**Task item:**
From the records below, print exactly the lines starting at the one containing "ฌาน (338, 724)" and ending at the one containing "[Cookiebot van Usercentrics", ends included, and nothing else.

**Records provided:**

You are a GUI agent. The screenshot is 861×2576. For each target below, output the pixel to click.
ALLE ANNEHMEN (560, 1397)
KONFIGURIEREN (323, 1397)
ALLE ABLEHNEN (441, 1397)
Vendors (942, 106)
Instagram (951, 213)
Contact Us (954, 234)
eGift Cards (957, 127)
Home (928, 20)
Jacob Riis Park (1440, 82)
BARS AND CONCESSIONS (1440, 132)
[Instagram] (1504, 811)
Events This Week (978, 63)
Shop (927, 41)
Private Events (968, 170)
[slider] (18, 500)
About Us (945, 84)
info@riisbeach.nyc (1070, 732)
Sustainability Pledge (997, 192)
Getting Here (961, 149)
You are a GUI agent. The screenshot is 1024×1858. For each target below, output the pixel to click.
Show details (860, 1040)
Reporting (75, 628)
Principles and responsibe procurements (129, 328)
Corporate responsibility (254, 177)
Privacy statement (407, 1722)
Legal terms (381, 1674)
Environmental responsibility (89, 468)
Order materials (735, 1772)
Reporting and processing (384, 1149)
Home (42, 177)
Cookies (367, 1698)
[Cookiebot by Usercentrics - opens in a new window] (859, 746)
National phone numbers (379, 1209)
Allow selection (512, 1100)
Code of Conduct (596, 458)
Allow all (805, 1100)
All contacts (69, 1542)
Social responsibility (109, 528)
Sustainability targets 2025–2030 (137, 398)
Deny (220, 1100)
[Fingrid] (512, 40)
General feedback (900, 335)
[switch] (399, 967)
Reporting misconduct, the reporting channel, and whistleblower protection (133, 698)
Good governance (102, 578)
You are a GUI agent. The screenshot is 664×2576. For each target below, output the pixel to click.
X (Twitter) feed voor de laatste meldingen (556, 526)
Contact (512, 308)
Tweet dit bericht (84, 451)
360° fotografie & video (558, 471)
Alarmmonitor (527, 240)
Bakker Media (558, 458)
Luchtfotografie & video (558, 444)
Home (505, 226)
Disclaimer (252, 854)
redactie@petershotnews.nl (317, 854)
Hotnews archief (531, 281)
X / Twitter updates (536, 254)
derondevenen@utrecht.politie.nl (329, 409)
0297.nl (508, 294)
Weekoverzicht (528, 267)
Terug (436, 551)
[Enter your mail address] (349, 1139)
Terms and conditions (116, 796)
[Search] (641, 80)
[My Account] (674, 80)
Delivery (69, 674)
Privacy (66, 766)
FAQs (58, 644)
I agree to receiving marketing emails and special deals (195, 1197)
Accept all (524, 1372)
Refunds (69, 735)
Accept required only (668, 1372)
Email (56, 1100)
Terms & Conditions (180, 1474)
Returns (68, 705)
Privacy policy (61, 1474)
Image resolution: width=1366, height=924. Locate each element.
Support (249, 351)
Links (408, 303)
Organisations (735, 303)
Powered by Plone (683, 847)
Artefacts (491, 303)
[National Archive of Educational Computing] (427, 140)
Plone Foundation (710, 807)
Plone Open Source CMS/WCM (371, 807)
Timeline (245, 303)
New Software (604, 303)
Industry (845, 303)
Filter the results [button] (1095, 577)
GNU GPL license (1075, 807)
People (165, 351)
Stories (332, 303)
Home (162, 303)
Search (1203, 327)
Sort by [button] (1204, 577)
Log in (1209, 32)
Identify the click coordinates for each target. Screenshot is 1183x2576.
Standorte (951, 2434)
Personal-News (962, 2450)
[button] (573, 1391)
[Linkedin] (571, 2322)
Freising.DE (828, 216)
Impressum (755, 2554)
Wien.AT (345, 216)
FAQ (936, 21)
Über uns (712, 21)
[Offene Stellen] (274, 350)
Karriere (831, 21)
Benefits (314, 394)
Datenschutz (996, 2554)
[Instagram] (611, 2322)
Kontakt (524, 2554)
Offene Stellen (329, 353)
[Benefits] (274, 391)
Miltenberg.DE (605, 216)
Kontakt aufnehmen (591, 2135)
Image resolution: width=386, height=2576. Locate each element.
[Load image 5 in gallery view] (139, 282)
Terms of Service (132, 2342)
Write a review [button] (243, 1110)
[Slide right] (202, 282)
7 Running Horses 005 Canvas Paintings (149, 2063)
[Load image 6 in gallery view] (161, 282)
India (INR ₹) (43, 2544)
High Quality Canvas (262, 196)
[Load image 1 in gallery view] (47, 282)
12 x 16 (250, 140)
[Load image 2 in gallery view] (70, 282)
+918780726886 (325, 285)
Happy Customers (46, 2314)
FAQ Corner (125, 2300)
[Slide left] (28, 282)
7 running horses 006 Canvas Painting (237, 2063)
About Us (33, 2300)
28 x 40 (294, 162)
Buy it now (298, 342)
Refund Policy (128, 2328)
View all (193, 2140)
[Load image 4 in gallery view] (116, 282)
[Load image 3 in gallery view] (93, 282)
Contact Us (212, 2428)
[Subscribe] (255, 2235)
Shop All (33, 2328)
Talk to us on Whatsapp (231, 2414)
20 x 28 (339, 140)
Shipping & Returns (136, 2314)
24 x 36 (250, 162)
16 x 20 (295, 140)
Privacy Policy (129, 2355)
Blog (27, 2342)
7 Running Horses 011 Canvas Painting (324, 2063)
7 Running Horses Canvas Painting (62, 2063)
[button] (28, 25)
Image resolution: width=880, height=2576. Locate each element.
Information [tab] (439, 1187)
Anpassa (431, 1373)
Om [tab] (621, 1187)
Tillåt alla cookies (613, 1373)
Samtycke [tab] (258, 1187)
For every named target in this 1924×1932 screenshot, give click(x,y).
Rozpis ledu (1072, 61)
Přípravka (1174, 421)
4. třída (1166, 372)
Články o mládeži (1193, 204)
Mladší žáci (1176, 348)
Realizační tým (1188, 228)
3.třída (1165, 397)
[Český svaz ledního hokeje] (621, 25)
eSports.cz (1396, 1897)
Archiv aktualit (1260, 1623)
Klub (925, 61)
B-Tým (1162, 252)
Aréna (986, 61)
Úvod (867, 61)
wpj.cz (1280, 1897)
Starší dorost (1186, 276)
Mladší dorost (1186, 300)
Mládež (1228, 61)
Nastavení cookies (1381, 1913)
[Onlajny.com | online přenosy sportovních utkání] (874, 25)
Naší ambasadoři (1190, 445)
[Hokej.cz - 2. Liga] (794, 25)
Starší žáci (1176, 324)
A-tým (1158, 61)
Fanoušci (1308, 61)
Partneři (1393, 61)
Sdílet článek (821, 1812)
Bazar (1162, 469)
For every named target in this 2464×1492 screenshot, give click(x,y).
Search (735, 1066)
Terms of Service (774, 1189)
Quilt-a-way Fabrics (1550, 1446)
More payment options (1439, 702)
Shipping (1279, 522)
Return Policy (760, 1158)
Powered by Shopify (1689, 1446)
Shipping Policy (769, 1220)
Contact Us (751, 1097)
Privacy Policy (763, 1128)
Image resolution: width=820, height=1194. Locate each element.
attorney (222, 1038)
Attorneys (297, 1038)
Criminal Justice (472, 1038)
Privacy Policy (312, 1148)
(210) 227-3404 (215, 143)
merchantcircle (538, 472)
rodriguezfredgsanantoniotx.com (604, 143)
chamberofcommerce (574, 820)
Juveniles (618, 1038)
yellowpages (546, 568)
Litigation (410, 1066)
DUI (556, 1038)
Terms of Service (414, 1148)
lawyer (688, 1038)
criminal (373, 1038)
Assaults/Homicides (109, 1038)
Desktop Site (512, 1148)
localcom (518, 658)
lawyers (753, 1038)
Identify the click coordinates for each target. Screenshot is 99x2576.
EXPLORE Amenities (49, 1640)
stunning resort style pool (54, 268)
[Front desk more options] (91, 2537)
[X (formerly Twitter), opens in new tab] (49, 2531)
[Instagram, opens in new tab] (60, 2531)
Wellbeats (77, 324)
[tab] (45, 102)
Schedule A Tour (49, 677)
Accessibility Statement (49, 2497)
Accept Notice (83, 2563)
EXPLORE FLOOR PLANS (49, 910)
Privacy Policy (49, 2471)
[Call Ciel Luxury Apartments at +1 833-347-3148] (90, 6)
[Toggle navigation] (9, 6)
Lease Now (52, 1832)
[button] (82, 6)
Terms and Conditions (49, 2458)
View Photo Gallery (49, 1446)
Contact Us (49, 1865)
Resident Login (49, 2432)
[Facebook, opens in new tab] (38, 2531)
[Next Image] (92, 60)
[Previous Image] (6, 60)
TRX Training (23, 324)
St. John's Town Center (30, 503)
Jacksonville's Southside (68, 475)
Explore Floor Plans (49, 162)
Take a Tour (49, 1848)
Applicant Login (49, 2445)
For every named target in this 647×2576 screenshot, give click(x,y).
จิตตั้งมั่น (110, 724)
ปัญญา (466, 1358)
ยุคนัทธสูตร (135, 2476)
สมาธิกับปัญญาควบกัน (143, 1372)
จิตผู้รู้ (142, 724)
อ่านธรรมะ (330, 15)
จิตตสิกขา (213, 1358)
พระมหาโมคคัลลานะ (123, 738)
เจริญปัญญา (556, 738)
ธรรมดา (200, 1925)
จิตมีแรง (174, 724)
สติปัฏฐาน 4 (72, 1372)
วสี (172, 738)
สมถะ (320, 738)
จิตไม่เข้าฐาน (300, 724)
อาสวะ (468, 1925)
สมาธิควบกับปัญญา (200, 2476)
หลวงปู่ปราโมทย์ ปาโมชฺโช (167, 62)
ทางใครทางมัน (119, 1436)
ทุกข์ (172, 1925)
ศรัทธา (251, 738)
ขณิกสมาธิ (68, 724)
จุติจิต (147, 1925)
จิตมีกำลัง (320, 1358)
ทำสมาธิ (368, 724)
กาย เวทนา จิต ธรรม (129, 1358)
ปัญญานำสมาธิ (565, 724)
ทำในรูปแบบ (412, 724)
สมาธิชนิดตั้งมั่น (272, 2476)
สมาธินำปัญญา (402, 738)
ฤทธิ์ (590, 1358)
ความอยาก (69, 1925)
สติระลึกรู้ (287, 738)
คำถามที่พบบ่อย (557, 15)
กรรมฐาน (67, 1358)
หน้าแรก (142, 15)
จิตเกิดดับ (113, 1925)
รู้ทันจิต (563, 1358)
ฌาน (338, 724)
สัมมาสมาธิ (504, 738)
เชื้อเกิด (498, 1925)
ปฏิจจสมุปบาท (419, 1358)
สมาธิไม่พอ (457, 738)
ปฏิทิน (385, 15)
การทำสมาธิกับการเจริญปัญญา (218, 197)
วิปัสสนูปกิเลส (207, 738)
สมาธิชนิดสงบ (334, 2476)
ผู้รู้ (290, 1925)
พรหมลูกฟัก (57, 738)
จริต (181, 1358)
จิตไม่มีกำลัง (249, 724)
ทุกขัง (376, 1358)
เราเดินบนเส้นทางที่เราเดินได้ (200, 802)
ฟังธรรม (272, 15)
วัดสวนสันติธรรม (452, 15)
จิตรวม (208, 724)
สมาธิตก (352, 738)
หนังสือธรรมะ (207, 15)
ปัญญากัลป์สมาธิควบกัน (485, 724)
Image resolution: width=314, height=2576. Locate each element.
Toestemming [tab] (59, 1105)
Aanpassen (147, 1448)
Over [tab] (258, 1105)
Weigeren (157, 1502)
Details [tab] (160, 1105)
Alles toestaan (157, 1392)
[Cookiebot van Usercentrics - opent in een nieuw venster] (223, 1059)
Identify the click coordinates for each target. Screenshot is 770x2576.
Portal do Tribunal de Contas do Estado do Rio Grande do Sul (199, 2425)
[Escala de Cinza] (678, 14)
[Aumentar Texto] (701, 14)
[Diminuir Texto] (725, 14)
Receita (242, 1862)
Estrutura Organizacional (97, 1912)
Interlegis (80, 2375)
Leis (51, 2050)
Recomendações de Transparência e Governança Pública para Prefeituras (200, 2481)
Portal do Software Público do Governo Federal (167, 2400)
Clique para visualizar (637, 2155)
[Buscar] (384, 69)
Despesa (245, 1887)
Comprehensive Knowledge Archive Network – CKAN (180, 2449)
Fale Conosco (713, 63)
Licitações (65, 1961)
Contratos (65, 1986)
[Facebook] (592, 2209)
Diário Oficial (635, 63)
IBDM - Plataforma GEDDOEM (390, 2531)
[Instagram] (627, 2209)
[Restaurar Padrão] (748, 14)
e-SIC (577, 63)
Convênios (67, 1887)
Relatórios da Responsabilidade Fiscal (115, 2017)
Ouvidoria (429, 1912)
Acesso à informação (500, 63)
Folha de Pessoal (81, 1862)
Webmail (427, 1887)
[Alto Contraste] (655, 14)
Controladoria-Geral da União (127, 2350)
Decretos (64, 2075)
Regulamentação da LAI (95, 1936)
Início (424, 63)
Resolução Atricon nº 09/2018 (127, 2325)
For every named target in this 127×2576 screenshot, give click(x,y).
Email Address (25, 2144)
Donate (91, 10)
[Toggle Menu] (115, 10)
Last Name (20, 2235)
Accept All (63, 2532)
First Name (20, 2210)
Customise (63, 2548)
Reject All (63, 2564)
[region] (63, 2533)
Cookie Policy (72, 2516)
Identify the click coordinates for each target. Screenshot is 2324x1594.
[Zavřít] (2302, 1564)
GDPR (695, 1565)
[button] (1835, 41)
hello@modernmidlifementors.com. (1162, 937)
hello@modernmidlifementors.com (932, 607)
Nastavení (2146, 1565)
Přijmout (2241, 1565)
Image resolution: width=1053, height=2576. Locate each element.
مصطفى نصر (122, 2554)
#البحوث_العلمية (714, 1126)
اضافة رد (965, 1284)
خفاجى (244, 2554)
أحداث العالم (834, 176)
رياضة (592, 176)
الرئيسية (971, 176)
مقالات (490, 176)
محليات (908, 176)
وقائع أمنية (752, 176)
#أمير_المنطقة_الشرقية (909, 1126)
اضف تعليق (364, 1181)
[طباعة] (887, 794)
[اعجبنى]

**Exercise result:**
ฌาน (338, 724)
สัมมาสมาธิ (504, 738)
เชื้อเกิด (498, 1925)
ปฏิจจสมุปบาท (419, 1358)
สมาธิไม่พอ (457, 738)
ปฏิทิน (385, 15)
การทำสมาธิกับการเจริญปัญญา (218, 197)
วิปัสสนูปกิเลส (207, 738)
สมาธิชนิดสงบ (334, 2476)
ผู้รู้ (290, 1925)
พรหมลูกฟัก (57, 738)
จริต (181, 1358)
จิตไม่มีกำลัง (249, 724)
ทุกขัง (376, 1358)
เราเดินบนเส้นทางที่เราเดินได้ (200, 802)
ฟังธรรม (272, 15)
วัดสวนสันติธรรม (452, 15)
จิตรวม (208, 724)
สมาธิตก (352, 738)
หนังสือธรรมะ (207, 15)
ปัญญากัลป์สมาธิควบกัน (485, 724)
Image resolution: width=314, height=2576. Locate each element.
Toestemming [tab] (59, 1105)
Aanpassen (147, 1448)
Over [tab] (258, 1105)
Weigeren (157, 1502)
Details [tab] (160, 1105)
Alles toestaan (157, 1392)
[Cookiebot van Usercentrics - opent in een nieuw venster] (223, 1059)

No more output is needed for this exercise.